Topic Director: Lisa Mitchell 
Professor, South Asia Studies

Global keywords — mobile concepts and their genealogies, histories, structures of meaning, translations and adaptions across time and space. The Wolf Humanities Center's 2024–2025 topic explores interdisciplinary methods for tracking ideas in motion through careful attention to keywords and the larger fields they reflect and shape. How do keywords point to the movement of ideas and concepts and to the shifts in their meanings and impacts as they travel across time, languages, and contexts? 

In 1976, Raymond Williams first published his widely read Keywords: A Vocabulary of Culture and Society, a work variously classified as “cultural history, historical semantics, history of ideas, social criticism, literary history and sociology.” This year’s topic anticipates the 2026 fiftieth anniversary of the publication of Williams’ influential volume by bringing together scholars invested in a global imagining of the keywords that animate cultural and societal understandings, practices, projects, and exchanges across the world, drawing not just from English but from the myriad of languages in which people think, write, and share ideas.

Some efforts to track the mobility of concepts and keywords have focused on their diffusion from a point of origin outward, while others focus on local projects into which transnationally circulating ideas are recruited, embedded, and deployed. Still others highlight the “braiding” and “entanglements” of knowledges or the intermediaries, “middles,” and “transversals” through which ideas are made mobile. Keywords are sometimes associated with origins, but also get translated, adapted for new projects, interwoven into new frameworks, and introduced into new contexts. In the process, the movement of ideas produces new lexicons and reshapes the meanings of adjacent and related terms, concepts, and fields. 
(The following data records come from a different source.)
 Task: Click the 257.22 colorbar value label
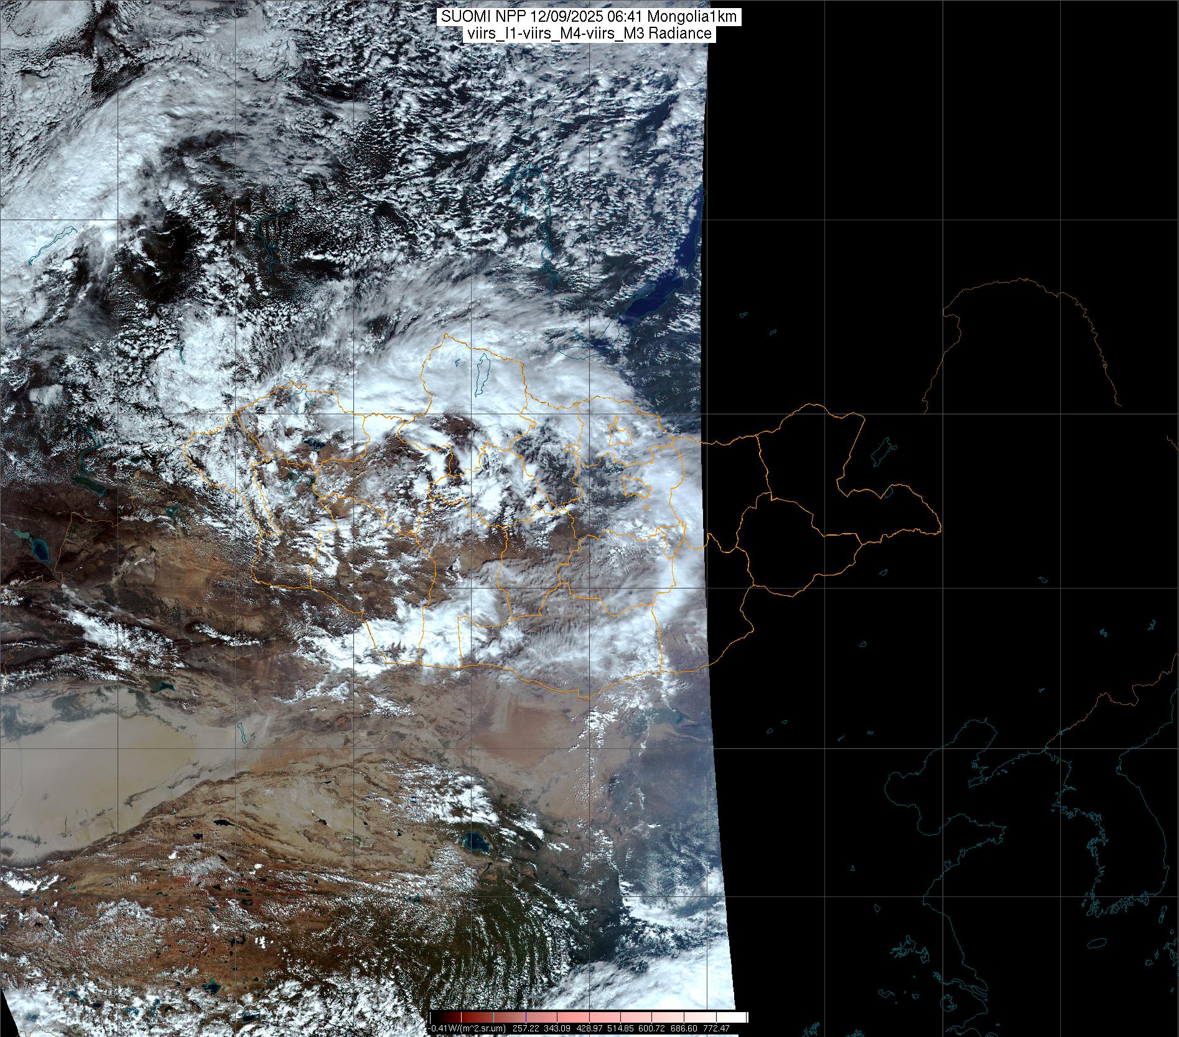click(x=526, y=1028)
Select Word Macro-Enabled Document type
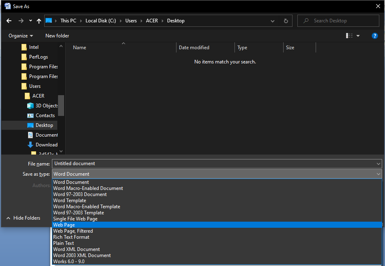 click(88, 188)
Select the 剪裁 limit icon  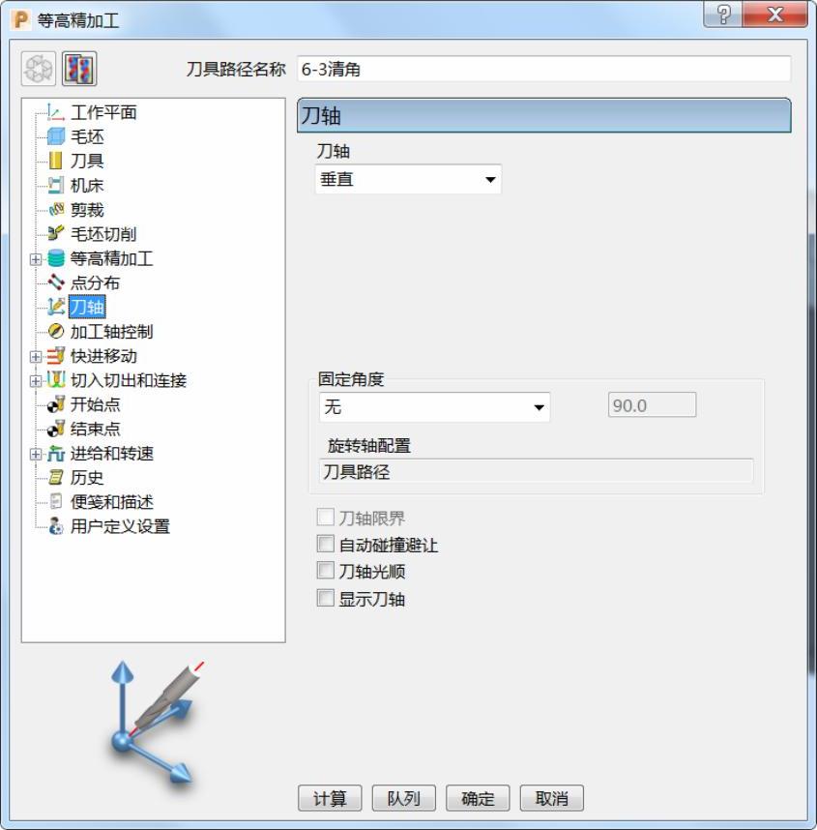[56, 210]
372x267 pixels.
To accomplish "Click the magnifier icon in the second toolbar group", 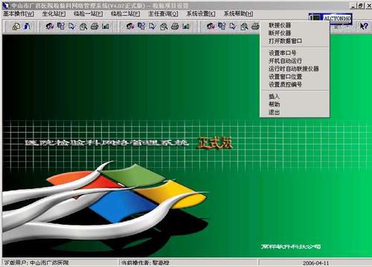I will (164, 26).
Projects may include attention to single keywords or concepts that have circulated widely or been translated with profound and diverse impacts, or they may consider the models, methods, and innovations used to track attention to keywords in specific contexts. Others might attend to the broader projects or lexicons within which keywords reside or are introduced. As collections, lexicons are sets of words used by persons or associated with languages, dialects, specialized fields, or branches of knowledge. In the form of dictionaries, glossaries, catalogues, vocabularies, and word lists, lexicons also reflect efforts to document, capture, and even fix that which is always in motion. Such efforts often accompany the emergence of newly recognizable identities; transnational, national or regional movements; or emerging fields of knowledge. In this sense, documentary efforts to produce lexicons or collections of keywords are particular to specific time periods, locations, projects, and entities (nations, organizations, professions, etc.), and these, too, can be objects of our analysis. Still other projects might explore the limits of keywords, asking what the attention to keywords might obscure rather than what it illuminates.

Together, inspired by Raymond Williams’ attention to “strong, difficult and persuasive words,” the 2024–2025 forum will track changing relationships between words and what they represent, particularly as these are influenced by various historical forces and forms of movement—circulation, translation, migration, mass media, forms of colonization and resistance. On the eve of the fiftieth anniversary of Williams’ publication, this year’s topic asks what a global collection of such keywords might look like—one that crosses languages and disciplines. What do transnational, global, or mobile keywords map and how have the objects of their mapping changed over time? When and why do new keywords or lexicons appear? How can we utilize keywords to track ideas in motion and changes in meanings over time? What conditions makes some words “key” and others not? 

The Wolf Humanities Center invites members of the scholarly community and broader public to join us in tracking ideas in motion across languages and cultures and their embedding within new contexts through a wide range of seminars and public events.